Stored items
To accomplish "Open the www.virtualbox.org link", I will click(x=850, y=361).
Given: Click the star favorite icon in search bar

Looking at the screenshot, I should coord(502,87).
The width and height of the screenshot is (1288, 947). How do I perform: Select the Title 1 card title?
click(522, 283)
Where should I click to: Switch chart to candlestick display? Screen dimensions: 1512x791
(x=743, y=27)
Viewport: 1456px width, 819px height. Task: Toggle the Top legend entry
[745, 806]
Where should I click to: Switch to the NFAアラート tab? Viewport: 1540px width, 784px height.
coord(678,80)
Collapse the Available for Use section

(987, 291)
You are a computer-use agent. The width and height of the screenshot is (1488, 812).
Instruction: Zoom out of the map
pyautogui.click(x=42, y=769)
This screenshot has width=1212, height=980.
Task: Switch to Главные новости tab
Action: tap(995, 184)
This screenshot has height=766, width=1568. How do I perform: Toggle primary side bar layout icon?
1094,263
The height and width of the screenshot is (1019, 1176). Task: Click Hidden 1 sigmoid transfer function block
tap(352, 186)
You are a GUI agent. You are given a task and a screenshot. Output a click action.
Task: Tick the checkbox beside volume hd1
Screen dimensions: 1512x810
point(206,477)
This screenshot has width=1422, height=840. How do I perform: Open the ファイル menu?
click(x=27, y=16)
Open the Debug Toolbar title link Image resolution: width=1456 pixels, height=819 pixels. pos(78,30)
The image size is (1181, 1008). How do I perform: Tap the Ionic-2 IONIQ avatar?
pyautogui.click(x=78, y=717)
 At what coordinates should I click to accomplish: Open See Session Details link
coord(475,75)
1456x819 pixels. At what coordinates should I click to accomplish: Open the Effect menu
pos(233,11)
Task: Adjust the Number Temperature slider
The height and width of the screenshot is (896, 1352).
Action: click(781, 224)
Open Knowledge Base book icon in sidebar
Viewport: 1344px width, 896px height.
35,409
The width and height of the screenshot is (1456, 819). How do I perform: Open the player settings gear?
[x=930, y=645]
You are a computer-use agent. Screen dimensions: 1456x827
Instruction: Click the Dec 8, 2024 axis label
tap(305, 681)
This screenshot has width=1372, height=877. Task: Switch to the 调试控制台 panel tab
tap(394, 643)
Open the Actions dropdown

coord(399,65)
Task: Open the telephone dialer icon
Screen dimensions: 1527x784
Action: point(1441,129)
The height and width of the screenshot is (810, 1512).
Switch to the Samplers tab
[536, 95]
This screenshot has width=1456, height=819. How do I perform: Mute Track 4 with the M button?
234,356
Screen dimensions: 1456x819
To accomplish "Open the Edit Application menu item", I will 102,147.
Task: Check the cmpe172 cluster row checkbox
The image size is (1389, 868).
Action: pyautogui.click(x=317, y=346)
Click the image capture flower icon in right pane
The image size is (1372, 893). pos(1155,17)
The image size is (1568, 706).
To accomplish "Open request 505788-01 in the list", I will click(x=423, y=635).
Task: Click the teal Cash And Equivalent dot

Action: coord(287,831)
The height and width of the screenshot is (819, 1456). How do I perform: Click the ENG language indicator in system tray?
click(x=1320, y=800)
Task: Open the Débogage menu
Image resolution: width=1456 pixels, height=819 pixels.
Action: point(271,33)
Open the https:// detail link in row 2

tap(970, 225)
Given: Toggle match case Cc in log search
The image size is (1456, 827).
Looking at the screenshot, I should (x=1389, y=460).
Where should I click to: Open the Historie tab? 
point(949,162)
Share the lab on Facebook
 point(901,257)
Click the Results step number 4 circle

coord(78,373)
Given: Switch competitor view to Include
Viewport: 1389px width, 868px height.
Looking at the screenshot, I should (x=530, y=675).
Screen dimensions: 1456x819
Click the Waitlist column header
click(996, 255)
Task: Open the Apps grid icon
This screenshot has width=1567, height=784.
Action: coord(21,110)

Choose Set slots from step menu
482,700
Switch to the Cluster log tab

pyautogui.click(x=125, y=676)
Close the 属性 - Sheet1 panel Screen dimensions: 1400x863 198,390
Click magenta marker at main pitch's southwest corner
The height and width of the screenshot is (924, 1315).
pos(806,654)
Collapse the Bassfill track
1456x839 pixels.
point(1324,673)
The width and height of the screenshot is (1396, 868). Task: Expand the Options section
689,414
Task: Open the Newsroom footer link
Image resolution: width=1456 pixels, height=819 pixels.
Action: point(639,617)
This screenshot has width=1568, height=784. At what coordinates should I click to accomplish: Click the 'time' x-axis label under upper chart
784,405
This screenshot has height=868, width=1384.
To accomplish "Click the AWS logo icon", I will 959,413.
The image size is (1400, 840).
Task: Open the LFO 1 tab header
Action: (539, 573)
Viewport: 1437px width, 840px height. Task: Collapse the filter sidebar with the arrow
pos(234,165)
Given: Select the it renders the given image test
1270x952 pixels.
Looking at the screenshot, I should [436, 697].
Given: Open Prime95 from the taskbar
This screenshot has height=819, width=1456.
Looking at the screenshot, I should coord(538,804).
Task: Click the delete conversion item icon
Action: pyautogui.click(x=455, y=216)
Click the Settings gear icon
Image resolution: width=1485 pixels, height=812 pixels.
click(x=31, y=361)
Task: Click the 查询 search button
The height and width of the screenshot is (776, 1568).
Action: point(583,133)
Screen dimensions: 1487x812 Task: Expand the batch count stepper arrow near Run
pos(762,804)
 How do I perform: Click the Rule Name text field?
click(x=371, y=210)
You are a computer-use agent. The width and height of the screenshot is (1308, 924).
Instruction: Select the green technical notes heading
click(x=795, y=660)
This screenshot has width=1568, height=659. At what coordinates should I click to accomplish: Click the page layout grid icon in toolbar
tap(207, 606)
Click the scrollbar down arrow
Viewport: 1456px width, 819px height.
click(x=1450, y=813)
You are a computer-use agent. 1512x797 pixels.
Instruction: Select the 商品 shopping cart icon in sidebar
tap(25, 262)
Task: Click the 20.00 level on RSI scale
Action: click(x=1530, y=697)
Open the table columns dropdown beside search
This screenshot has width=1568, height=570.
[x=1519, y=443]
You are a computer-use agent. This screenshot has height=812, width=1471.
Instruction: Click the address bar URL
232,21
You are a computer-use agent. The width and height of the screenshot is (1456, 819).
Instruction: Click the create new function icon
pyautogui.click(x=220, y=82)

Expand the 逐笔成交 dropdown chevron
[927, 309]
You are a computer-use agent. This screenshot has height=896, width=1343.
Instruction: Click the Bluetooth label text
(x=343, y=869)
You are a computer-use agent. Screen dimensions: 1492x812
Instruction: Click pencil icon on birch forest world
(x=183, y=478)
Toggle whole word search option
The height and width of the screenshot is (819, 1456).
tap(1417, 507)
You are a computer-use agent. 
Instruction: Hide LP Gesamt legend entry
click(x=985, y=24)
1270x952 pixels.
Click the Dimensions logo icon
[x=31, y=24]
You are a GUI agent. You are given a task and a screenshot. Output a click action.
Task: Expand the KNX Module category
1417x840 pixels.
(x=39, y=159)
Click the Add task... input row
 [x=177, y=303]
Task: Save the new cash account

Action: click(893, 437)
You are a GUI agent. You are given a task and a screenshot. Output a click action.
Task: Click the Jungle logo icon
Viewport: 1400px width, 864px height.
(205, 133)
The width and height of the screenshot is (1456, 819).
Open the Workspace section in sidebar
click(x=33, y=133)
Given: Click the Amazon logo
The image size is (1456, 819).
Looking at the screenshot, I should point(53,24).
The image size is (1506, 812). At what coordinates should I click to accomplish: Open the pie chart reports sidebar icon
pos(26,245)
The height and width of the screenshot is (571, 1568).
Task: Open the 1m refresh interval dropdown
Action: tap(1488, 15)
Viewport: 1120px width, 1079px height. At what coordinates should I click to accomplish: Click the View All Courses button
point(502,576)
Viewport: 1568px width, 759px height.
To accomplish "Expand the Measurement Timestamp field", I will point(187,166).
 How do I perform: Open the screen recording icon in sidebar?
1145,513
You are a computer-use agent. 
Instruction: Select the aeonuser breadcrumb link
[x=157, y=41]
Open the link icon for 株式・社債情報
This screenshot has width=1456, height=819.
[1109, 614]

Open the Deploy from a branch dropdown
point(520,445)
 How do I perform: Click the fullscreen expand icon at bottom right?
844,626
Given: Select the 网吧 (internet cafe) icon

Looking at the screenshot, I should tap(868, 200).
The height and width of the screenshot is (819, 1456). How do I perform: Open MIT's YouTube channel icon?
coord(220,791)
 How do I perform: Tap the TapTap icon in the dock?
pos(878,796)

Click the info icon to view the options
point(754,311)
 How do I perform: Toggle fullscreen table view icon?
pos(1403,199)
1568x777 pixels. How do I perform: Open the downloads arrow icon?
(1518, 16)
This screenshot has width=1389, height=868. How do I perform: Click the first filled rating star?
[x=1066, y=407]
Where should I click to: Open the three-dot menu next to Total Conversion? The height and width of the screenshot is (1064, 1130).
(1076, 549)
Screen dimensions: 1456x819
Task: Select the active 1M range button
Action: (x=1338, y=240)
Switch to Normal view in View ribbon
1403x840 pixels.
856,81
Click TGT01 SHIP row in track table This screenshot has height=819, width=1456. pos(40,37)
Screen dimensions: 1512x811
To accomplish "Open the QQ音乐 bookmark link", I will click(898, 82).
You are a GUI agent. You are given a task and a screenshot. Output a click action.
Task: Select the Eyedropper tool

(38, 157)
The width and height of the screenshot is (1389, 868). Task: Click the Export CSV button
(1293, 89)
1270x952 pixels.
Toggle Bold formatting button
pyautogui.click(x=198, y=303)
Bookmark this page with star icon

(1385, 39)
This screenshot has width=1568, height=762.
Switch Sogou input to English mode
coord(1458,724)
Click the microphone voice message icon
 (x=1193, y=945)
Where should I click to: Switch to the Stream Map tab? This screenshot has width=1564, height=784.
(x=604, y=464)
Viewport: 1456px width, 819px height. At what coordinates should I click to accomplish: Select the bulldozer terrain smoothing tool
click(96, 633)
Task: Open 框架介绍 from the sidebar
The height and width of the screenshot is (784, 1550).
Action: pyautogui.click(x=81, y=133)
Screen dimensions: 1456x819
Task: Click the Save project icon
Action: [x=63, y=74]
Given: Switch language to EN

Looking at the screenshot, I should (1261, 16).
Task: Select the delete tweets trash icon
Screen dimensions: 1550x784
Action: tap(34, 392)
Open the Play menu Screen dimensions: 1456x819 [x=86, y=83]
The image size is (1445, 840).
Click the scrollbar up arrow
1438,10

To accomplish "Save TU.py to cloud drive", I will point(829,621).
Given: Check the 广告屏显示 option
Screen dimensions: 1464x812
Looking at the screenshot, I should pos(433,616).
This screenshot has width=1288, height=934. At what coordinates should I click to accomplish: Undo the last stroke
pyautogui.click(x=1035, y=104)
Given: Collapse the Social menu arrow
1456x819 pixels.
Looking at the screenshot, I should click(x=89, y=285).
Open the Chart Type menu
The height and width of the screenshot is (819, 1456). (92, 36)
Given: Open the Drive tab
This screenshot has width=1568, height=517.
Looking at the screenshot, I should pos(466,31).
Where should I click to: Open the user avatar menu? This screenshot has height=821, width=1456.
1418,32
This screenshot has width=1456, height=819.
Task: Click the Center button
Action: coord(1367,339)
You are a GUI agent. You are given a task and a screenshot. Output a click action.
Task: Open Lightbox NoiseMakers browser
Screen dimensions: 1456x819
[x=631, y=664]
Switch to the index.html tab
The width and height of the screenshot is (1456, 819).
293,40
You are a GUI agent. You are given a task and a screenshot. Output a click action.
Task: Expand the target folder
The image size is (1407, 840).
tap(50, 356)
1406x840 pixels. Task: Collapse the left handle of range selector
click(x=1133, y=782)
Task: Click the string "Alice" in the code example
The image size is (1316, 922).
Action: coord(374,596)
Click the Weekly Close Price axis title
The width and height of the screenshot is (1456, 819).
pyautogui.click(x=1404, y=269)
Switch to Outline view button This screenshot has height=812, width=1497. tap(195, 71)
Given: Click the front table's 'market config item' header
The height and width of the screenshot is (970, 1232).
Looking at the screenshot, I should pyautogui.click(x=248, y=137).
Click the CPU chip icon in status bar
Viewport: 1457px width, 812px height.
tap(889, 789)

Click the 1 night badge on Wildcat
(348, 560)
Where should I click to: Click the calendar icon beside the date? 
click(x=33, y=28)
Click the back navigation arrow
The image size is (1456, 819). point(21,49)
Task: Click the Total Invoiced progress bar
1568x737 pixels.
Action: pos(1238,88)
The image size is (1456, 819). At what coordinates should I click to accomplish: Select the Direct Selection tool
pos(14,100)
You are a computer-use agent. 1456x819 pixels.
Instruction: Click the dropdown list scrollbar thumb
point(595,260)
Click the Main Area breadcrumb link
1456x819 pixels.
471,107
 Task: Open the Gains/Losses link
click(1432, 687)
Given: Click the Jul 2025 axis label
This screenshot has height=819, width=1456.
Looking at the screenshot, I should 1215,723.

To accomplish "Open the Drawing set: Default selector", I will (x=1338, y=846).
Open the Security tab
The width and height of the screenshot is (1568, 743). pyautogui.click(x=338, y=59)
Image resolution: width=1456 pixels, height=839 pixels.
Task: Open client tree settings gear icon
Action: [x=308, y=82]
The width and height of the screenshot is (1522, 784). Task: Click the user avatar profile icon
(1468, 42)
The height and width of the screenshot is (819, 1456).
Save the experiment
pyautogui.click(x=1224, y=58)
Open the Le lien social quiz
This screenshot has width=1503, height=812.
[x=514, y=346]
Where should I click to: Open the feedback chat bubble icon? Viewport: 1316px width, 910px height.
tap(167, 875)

# [What you are asked to do]
What is asked for is an exact copy of the lines above from the one containing "Given: Switch competitor view to Include" through the one containing "Task: Open the Newsroom footer link", and only those.

# [Result of this task]
Given: Switch competitor view to Include
Viewport: 1389px width, 868px height.
Looking at the screenshot, I should (x=530, y=675).
Screen dimensions: 1456x819
Click the Waitlist column header
click(996, 255)
Task: Open the Apps grid icon
This screenshot has width=1567, height=784.
Action: coord(21,110)

Choose Set slots from step menu
482,700
Switch to the Cluster log tab

pyautogui.click(x=125, y=676)
Close the 属性 - Sheet1 panel Screen dimensions: 1400x863 198,390
Click magenta marker at main pitch's southwest corner
The height and width of the screenshot is (924, 1315).
pos(806,654)
Collapse the Bassfill track
1456x839 pixels.
point(1324,673)
The width and height of the screenshot is (1396, 868). Task: Expand the Options section
689,414
Task: Open the Newsroom footer link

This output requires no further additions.